New designs often incorporate flexibility and adaptability into living spaces. Consider homes with sliding doors that create walls to define spaces or glass partitions that visually separate areas while maintaining a sense of openness. Nesting tables, sofas that convert into beds and other multi-functional furniture pieces are also game-changers. Some common elements of zoned living in modern homes include:
- Floor transitions: Using sunken lounge designs or moving from hardwood to large-format tiles can create subtle boundaries.
- Partial dividers: Half-walls and glass dividers provide separation without losing the visual flow or reducing natural light.
- Furniture arrangements: Strategically placed large furniture pieces can do the work of traditional walls without impeding vision, like how a couch in the middle of a room functions as a zoning element.
- Decorative partitions: Use plants, screens, bookshelves and other decorative pieces to delineate spaces.
How to Apply Zoned Living in Your Home
Here are some tips to transform open concept spaces and large rooms with the zoned living approach.
Use Area Rugs Strategically
Use large rugs to contain specific zones.

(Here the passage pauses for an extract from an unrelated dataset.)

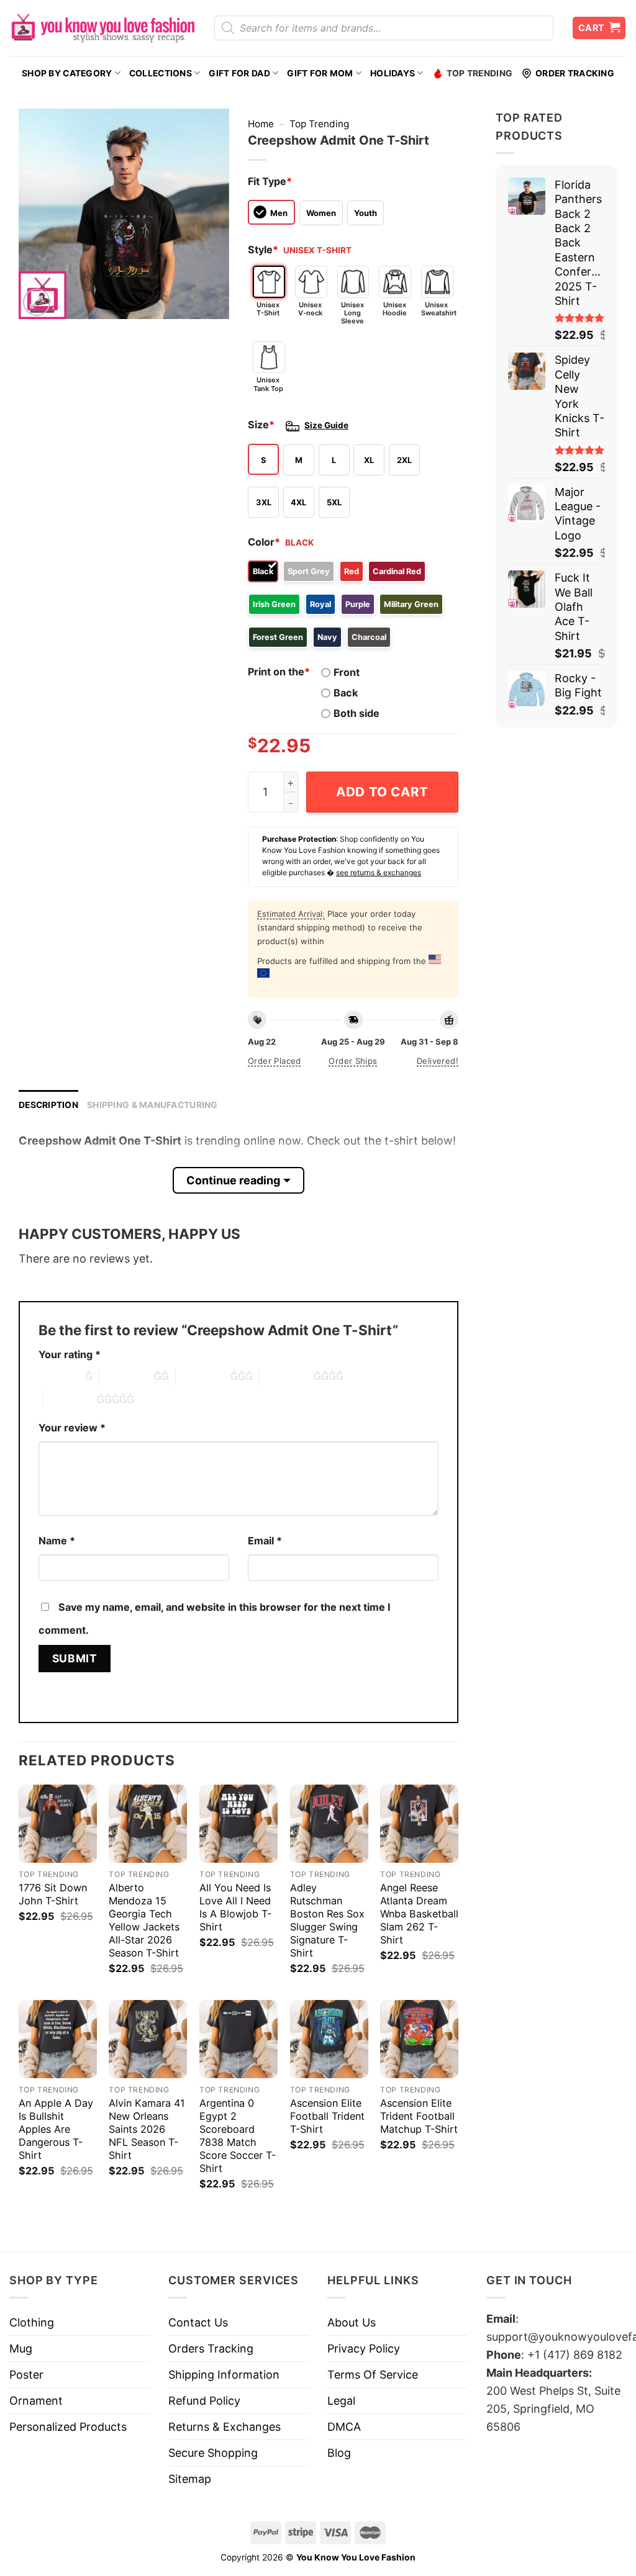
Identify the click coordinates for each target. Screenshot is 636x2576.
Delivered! (437, 1061)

For example, you can define a dining area with a tightly woven neutral rug and place plush, bright carpet under a coffee table to establish an entertainment space.

Incorporate Different Lighting
Tailor the lighting to the activity. Use a desk lamp, under-cabinet lights and other forms of task lighting for work zones like the kitchen sink or a craft table. Then, create cosy, relaxing spaces with ambient, warm lighting using floor lamps or fairy lights.

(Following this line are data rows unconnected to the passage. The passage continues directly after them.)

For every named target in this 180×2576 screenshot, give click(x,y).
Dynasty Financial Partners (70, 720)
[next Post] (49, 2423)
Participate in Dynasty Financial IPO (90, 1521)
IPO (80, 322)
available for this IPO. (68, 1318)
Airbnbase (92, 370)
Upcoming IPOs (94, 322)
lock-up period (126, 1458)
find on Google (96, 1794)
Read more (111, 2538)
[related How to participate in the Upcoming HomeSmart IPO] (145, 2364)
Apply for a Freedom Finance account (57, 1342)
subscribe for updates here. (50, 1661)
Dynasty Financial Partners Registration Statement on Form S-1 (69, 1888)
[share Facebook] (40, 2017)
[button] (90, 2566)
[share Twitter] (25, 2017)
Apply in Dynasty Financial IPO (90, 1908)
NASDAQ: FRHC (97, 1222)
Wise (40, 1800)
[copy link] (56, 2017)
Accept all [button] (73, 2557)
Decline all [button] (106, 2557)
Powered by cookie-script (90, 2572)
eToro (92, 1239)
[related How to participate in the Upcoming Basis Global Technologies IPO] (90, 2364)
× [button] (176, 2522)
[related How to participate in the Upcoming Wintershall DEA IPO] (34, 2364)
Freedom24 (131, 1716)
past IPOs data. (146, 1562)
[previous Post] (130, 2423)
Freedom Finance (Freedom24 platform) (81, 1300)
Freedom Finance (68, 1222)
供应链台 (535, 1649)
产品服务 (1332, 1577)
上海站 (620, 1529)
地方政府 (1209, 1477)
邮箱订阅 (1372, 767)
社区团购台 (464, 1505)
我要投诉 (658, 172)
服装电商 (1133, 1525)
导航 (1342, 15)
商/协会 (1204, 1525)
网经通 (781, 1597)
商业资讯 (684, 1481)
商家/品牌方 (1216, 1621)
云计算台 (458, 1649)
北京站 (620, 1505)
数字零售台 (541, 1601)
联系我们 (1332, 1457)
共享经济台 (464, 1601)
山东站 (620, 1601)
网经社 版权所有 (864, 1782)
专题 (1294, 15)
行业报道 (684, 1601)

Extend Living Spaces Outdoors
If you have an underutilised garage, why not use it to extend key indoor spaces outdoors? For example, you can turn it into an outdoor dining area, which works especially well if your garage opens to a yard or garden. Use zoned living strategies like adding partial partitions and ambient lighting to define the space.
Zone Without Full-Wall Dividers
Make your home feel structured without feeling disconnected with partial partitions like screens, dividers and tall plants and shelving. You can also use thoughtful furniture placements to establish borders. For example, you can place a long, low-backed sofa with its back facing a dining area or kitchen to create a clear boundary for the living zone.
Embrace the Comfort of Zoned Living
Look around your home and imagine how you can transform it with thoughtful zoning. You don’t have to take down walls or replace your flooring. Minor changes can still enhance your place’s functionality and cosy vibes. Explore the art of zoning, and infuse your personal style into every space.